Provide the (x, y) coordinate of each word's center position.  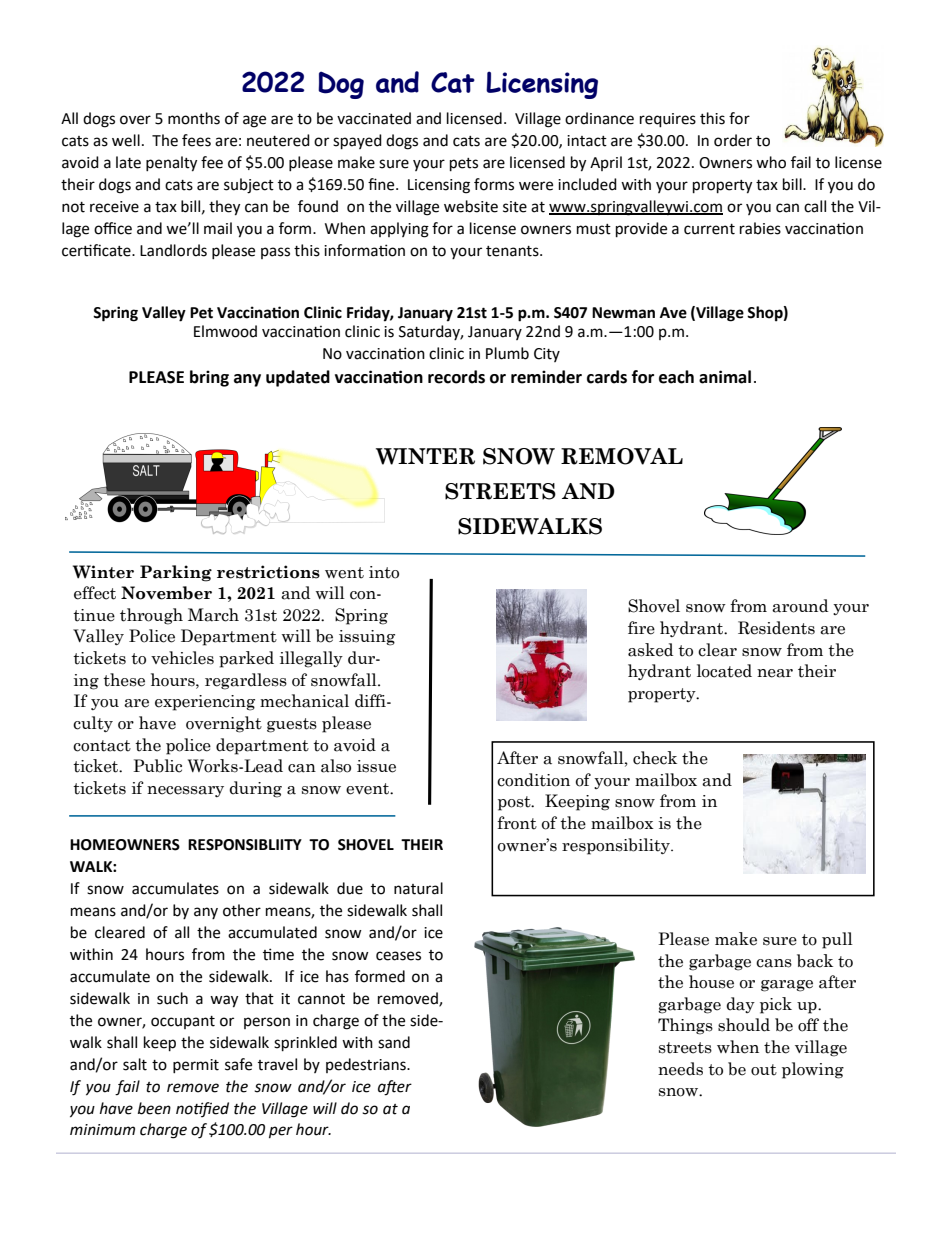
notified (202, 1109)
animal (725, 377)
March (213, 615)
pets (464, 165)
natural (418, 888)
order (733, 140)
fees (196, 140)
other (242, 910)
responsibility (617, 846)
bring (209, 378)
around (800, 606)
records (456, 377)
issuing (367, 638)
...
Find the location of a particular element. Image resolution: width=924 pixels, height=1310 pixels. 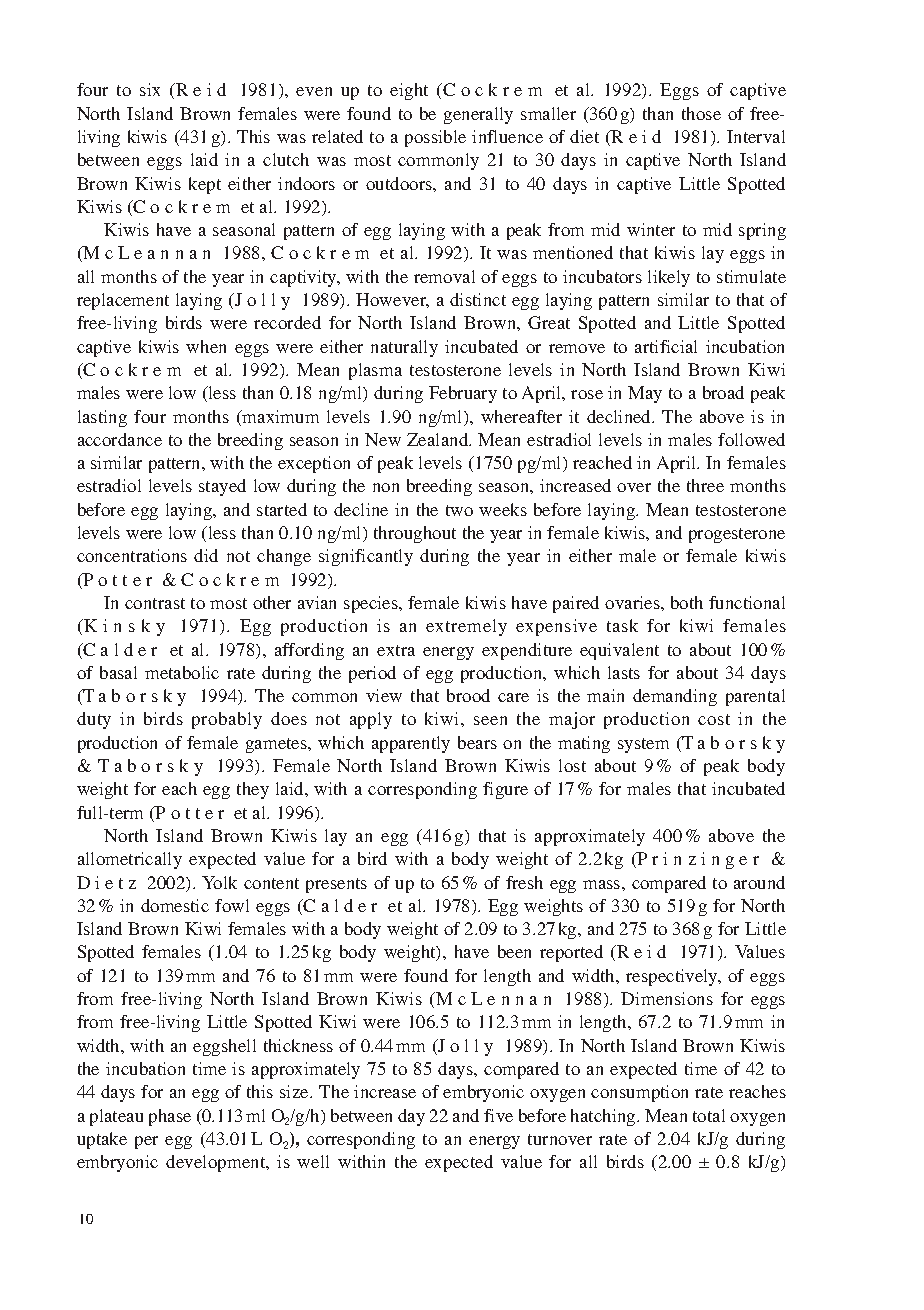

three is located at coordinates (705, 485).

_REQUIREMENTS_
Render everything from the line containing "Find the location" down to the line containing "three is located at coordinates (705, 485)." as a numbered list, skipping blank lines and leaving out the pictures.

_EXERCISE RESPONSE_
1. Find the location of a particular element. Image resolution: width=924 pixels, height=1310 pixels. 
2. three is located at coordinates (705, 485).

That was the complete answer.